▶ [What you need to do] Set down exactly the lines from the one containing "Click Cheque/DD/TT No." through the last line of the data below, and no others.

Collected data:
* * * *

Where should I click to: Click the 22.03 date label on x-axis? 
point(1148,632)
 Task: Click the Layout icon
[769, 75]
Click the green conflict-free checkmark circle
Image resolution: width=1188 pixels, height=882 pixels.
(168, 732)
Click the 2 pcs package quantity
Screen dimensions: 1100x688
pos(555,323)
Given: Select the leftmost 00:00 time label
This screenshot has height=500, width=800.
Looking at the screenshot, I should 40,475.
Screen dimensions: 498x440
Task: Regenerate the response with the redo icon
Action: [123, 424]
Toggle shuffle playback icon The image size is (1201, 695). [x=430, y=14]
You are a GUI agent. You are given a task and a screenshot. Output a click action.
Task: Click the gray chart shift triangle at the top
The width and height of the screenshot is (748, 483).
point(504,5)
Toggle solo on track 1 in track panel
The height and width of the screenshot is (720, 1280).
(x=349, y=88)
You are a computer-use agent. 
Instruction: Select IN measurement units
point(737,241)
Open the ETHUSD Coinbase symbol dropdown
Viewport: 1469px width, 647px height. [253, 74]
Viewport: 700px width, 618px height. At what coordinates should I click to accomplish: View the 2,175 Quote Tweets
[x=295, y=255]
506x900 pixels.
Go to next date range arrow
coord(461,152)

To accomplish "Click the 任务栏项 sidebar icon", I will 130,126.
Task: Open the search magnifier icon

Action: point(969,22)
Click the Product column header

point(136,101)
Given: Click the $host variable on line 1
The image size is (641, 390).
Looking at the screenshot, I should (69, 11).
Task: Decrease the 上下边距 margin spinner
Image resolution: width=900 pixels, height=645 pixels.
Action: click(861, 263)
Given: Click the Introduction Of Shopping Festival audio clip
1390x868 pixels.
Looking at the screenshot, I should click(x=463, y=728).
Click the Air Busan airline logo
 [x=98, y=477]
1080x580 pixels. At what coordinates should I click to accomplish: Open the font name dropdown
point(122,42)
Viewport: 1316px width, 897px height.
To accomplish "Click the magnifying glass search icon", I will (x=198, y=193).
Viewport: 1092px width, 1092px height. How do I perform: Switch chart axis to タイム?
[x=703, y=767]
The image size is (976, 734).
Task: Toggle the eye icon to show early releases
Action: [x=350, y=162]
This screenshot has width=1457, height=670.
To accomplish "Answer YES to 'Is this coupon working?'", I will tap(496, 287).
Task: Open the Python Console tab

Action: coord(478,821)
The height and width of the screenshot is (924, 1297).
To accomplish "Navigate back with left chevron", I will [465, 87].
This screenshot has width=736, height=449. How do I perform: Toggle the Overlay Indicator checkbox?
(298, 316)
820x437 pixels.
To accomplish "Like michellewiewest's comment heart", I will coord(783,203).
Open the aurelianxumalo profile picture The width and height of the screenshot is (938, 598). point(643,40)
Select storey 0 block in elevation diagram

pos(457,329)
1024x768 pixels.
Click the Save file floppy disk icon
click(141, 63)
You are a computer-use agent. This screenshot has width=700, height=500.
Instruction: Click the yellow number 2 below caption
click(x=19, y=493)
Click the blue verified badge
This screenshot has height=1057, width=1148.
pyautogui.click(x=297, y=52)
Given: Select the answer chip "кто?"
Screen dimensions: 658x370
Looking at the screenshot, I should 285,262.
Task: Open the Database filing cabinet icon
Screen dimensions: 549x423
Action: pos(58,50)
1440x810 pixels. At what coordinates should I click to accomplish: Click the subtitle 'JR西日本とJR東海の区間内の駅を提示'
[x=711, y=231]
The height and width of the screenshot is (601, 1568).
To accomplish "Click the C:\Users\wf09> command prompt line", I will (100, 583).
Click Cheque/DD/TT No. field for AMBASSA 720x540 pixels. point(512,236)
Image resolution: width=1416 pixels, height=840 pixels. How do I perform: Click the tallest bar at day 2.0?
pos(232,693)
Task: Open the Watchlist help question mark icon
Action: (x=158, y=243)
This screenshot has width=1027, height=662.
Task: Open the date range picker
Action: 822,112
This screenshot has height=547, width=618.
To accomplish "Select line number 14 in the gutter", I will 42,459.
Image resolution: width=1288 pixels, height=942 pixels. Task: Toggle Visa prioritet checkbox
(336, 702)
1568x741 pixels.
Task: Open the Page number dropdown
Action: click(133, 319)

* * * *

▶ [Your response]
Click Cheque/DD/TT No. field for AMBASSA 720x540 pixels. point(512,236)
Image resolution: width=1416 pixels, height=840 pixels. How do I perform: Click the tallest bar at day 2.0?
pos(232,693)
Task: Open the Watchlist help question mark icon
Action: (x=158, y=243)
This screenshot has width=1027, height=662.
Task: Open the date range picker
Action: 822,112
This screenshot has height=547, width=618.
To accomplish "Select line number 14 in the gutter", I will 42,459.
Image resolution: width=1288 pixels, height=942 pixels. Task: Toggle Visa prioritet checkbox
(336, 702)
1568x741 pixels.
Task: Open the Page number dropdown
Action: click(133, 319)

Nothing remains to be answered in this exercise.